I asserted last time that this is the case regardless of the starting proportions, but didn’t show that, and likely do not have the mathematical know-how to show that anyway. Luckily, then, my friend Skyman is so bored of his PhD project that he will do anything rather than work on that. He produced this nifty pamphlet which explains the math behind this sort of calculation, and as I don’t understand half of it, I will just post it here (with his permission) and assume that my readers (if any) are more savvy than I am:
I can, however, understand graphs (or at least some graphs), so Skyman made me some of those as well. He made a graph for the situation detailed above (for the terminology used in the graphs, see the paper):
However, these starting proportions are not very natural, of course.
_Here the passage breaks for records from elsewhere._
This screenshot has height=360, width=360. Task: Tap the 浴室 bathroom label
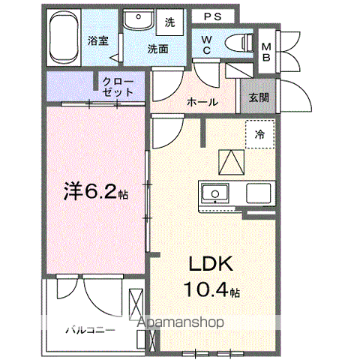point(98,40)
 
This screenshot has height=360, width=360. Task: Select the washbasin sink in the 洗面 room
point(138,19)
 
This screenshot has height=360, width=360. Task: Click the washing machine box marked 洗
point(170,22)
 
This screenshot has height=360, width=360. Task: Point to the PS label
point(213,16)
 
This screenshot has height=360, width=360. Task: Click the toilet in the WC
point(239,42)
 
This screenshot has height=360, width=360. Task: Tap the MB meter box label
point(266,52)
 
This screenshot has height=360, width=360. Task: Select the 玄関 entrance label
point(259,98)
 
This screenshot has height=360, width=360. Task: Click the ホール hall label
point(202,102)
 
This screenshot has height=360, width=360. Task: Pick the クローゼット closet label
point(118,87)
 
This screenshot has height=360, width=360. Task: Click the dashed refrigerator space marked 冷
point(260,134)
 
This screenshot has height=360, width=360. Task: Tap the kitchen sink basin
point(215,193)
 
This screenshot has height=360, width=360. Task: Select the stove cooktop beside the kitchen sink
point(258,193)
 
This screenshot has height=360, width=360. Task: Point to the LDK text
point(211,264)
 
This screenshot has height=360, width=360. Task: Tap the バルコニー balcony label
point(90,330)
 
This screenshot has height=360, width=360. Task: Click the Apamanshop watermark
point(180,322)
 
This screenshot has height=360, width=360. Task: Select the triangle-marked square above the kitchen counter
point(232,162)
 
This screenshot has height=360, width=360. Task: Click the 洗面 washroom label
point(158,49)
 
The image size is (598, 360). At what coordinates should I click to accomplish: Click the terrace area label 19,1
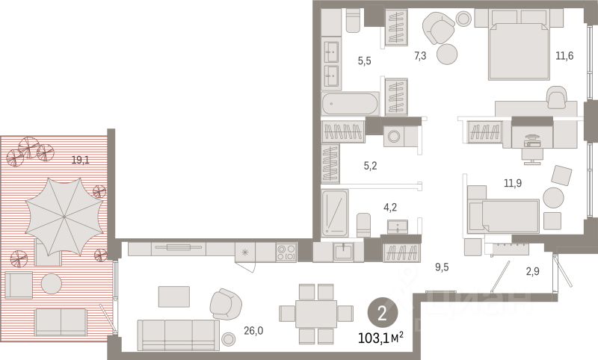[x=81, y=160]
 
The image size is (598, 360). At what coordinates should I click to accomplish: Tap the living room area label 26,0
[x=253, y=331]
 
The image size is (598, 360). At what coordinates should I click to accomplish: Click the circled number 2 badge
[x=382, y=314]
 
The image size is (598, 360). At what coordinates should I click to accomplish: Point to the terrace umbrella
[x=64, y=217]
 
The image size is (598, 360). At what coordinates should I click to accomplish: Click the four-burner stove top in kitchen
[x=286, y=252]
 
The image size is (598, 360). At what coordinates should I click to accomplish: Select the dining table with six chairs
[x=316, y=314]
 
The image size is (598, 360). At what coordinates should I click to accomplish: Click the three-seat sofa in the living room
[x=178, y=335]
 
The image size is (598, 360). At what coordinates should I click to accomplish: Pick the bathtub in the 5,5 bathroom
[x=350, y=104]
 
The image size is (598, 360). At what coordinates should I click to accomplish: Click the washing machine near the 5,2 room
[x=394, y=136]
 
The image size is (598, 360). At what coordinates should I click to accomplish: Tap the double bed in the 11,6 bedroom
[x=519, y=51]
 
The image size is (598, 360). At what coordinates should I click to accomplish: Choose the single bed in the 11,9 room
[x=503, y=216]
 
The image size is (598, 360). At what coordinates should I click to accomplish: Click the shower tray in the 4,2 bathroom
[x=334, y=214]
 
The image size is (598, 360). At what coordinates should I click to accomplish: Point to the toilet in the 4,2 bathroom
[x=363, y=225]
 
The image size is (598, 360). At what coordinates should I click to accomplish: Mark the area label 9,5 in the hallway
[x=442, y=267]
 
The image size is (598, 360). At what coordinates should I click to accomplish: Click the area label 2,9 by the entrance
[x=532, y=271]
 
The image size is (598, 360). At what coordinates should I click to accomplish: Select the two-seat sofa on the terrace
[x=61, y=323]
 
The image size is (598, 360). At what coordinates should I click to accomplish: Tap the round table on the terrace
[x=52, y=284]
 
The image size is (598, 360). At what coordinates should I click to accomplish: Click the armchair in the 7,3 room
[x=438, y=28]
If a new pond was settled by exactly one male, one female, and one gynogen, as in an experimental population, this may very well be the case, but under natural conditions, the most likely scenario is that in a population consisting of more or less equal numbers of males and females, a gynogen suddenly appears, through hybridisation, mutation, or some other process. This scenario would look like this:
Here, we start with almost 50% males and almost 50% females, but with a single gynogen. We expect the whole system to crash after approximately 16 generations, as compared to less than ten in the example above, so it is obvious that while the starting conditions ultimately do not matter, they may effect the time period over which we may observe the system at all. So Skyman varied the input variables a bit. It should come as no surprise that if the proportion of males is higher than the proportion of females in the starting population, the system crashes earlier (after less than 10 generations), as there are already fewer females that can produce the next sexual generation:
Conversely, if we increase the starting proportion of females, we get a system that may survive for longer, in this case maybe up to 20 generations:
If we drastically increase the proportion of starting females, we may prolong the population even further (up to perhaps 90 generations), but even this will not save the system:
So, the question remains: if some of these systems have persisted for 100,000 years or more (some estimates for one of these systems reaches 280,000 years), one or more of the assumptions must be unjustified, but which? I will (hopefully) be abel to return to this, and start answering this question tomorrow.